Print every record below exactly as it stands.
· · ·
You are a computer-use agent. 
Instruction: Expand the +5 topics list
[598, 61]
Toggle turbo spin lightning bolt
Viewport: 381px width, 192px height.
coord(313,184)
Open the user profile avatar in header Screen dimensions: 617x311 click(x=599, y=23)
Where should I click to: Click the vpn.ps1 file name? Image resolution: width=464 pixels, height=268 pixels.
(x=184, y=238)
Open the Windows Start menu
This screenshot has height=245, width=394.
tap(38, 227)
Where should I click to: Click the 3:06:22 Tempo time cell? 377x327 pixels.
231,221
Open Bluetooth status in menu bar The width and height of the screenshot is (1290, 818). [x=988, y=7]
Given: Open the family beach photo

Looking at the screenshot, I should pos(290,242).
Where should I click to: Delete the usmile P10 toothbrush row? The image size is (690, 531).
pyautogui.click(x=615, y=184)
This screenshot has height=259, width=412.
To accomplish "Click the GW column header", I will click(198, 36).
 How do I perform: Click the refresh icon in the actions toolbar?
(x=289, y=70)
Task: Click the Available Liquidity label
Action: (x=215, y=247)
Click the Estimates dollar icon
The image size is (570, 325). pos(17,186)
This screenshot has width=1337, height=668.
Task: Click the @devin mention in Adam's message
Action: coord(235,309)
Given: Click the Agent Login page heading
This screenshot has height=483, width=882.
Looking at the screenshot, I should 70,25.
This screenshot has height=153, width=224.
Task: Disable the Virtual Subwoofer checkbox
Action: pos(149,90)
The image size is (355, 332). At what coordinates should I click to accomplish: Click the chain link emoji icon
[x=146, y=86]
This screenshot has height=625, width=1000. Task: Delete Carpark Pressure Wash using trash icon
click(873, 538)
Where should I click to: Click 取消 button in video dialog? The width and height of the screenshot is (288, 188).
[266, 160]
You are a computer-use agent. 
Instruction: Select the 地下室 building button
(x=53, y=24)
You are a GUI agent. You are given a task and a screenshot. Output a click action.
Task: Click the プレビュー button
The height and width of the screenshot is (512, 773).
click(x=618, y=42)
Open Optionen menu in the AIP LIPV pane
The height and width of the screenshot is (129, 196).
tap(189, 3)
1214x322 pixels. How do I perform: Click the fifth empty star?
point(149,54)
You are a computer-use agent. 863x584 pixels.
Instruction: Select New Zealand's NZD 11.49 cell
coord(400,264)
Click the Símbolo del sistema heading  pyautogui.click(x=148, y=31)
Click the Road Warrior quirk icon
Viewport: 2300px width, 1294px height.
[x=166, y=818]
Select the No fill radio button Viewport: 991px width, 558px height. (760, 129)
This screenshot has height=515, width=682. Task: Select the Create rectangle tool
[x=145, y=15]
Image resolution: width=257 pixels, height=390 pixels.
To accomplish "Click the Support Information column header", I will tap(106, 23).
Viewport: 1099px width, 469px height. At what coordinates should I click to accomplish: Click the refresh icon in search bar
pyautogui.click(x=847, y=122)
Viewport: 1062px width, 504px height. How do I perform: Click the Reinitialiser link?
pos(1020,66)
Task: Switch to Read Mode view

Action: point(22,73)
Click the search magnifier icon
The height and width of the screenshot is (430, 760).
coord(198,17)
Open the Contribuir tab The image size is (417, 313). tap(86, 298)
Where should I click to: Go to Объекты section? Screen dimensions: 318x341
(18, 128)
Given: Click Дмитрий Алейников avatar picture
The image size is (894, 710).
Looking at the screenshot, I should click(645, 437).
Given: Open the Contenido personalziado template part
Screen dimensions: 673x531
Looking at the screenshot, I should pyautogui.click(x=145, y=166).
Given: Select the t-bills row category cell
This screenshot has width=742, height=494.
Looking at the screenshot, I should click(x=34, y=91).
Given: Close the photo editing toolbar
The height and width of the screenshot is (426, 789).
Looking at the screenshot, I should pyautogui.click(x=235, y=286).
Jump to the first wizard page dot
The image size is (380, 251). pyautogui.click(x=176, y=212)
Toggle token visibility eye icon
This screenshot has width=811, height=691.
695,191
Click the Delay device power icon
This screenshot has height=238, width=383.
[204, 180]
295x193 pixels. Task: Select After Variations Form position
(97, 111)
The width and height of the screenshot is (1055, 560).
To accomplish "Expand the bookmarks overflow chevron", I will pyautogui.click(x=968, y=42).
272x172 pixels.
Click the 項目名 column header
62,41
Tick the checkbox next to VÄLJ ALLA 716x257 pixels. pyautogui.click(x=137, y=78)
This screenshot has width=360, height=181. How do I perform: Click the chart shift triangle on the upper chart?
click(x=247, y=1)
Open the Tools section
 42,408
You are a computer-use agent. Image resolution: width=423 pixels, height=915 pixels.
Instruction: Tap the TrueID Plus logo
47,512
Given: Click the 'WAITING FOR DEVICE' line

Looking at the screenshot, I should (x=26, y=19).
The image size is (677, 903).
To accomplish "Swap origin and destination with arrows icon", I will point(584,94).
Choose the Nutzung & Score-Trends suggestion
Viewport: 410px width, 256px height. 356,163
· · ·
> **FINISHED EXERCISE**:
You are a computer-use agent. 
Instruction: Expand the +5 topics list
[598, 61]
Toggle turbo spin lightning bolt
Viewport: 381px width, 192px height.
coord(313,184)
Open the user profile avatar in header Screen dimensions: 617x311 click(x=599, y=23)
Where should I click to: Click the vpn.ps1 file name? Image resolution: width=464 pixels, height=268 pixels.
(x=184, y=238)
Open the Windows Start menu
This screenshot has height=245, width=394.
tap(38, 227)
Where should I click to: Click the 3:06:22 Tempo time cell? 377x327 pixels.
231,221
Open Bluetooth status in menu bar The width and height of the screenshot is (1290, 818). [x=988, y=7]
Given: Open the family beach photo

Looking at the screenshot, I should pos(290,242).
Where should I click to: Delete the usmile P10 toothbrush row? The image size is (690, 531).
pyautogui.click(x=615, y=184)
This screenshot has height=259, width=412.
To accomplish "Click the GW column header", I will click(198, 36).
 How do I perform: Click the refresh icon in the actions toolbar?
(x=289, y=70)
Task: Click the Available Liquidity label
Action: (x=215, y=247)
Click the Estimates dollar icon
The image size is (570, 325). pos(17,186)
This screenshot has width=1337, height=668.
Task: Click the @devin mention in Adam's message
Action: coord(235,309)
Given: Click the Agent Login page heading
This screenshot has height=483, width=882.
Looking at the screenshot, I should 70,25.
This screenshot has height=153, width=224.
Task: Disable the Virtual Subwoofer checkbox
Action: pos(149,90)
The image size is (355, 332). At what coordinates should I click to accomplish: Click the chain link emoji icon
[x=146, y=86]
This screenshot has height=625, width=1000. Task: Delete Carpark Pressure Wash using trash icon
click(873, 538)
Where should I click to: Click 取消 button in video dialog? The width and height of the screenshot is (288, 188).
[266, 160]
You are a computer-use agent. 
Instruction: Select the 地下室 building button
(x=53, y=24)
You are a GUI agent. You are given a task and a screenshot. Output a click action.
Task: Click the プレビュー button
The height and width of the screenshot is (512, 773).
click(x=618, y=42)
Open Optionen menu in the AIP LIPV pane
The height and width of the screenshot is (129, 196).
tap(189, 3)
1214x322 pixels. How do I perform: Click the fifth empty star?
point(149,54)
You are a computer-use agent. 863x584 pixels.
Instruction: Select New Zealand's NZD 11.49 cell
coord(400,264)
Click the Símbolo del sistema heading  pyautogui.click(x=148, y=31)
Click the Road Warrior quirk icon
Viewport: 2300px width, 1294px height.
[x=166, y=818]
Select the No fill radio button Viewport: 991px width, 558px height. (760, 129)
This screenshot has height=515, width=682. Task: Select the Create rectangle tool
[x=145, y=15]
Image resolution: width=257 pixels, height=390 pixels.
To accomplish "Click the Support Information column header", I will tap(106, 23).
Viewport: 1099px width, 469px height. At what coordinates should I click to accomplish: Click the refresh icon in search bar
pyautogui.click(x=847, y=122)
Viewport: 1062px width, 504px height. How do I perform: Click the Reinitialiser link?
pos(1020,66)
Task: Switch to Read Mode view

Action: point(22,73)
Click the search magnifier icon
The height and width of the screenshot is (430, 760).
coord(198,17)
Open the Contribuir tab The image size is (417, 313). tap(86, 298)
Where should I click to: Go to Объекты section? Screen dimensions: 318x341
(18, 128)
Given: Click Дмитрий Алейников avatar picture
The image size is (894, 710).
Looking at the screenshot, I should click(645, 437).
Given: Open the Contenido personalziado template part
Screen dimensions: 673x531
Looking at the screenshot, I should pyautogui.click(x=145, y=166).
Given: Select the t-bills row category cell
This screenshot has width=742, height=494.
Looking at the screenshot, I should click(x=34, y=91).
Given: Close the photo editing toolbar
The height and width of the screenshot is (426, 789).
Looking at the screenshot, I should pyautogui.click(x=235, y=286).
Jump to the first wizard page dot
The image size is (380, 251). pyautogui.click(x=176, y=212)
Toggle token visibility eye icon
This screenshot has width=811, height=691.
695,191
Click the Delay device power icon
This screenshot has height=238, width=383.
[204, 180]
295x193 pixels. Task: Select After Variations Form position
(97, 111)
The width and height of the screenshot is (1055, 560).
To accomplish "Expand the bookmarks overflow chevron", I will pyautogui.click(x=968, y=42).
272x172 pixels.
Click the 項目名 column header
62,41
Tick the checkbox next to VÄLJ ALLA 716x257 pixels. pyautogui.click(x=137, y=78)
This screenshot has width=360, height=181. How do I perform: Click the chart shift triangle on the upper chart?
click(x=247, y=1)
Open the Tools section
 42,408
You are a computer-use agent. Image resolution: width=423 pixels, height=915 pixels.
Instruction: Tap the TrueID Plus logo
47,512
Given: Click the 'WAITING FOR DEVICE' line

Looking at the screenshot, I should (x=26, y=19).
The image size is (677, 903).
To accomplish "Swap origin and destination with arrows icon", I will point(584,94).
Choose the Nutzung & Score-Trends suggestion
Viewport: 410px width, 256px height. 356,163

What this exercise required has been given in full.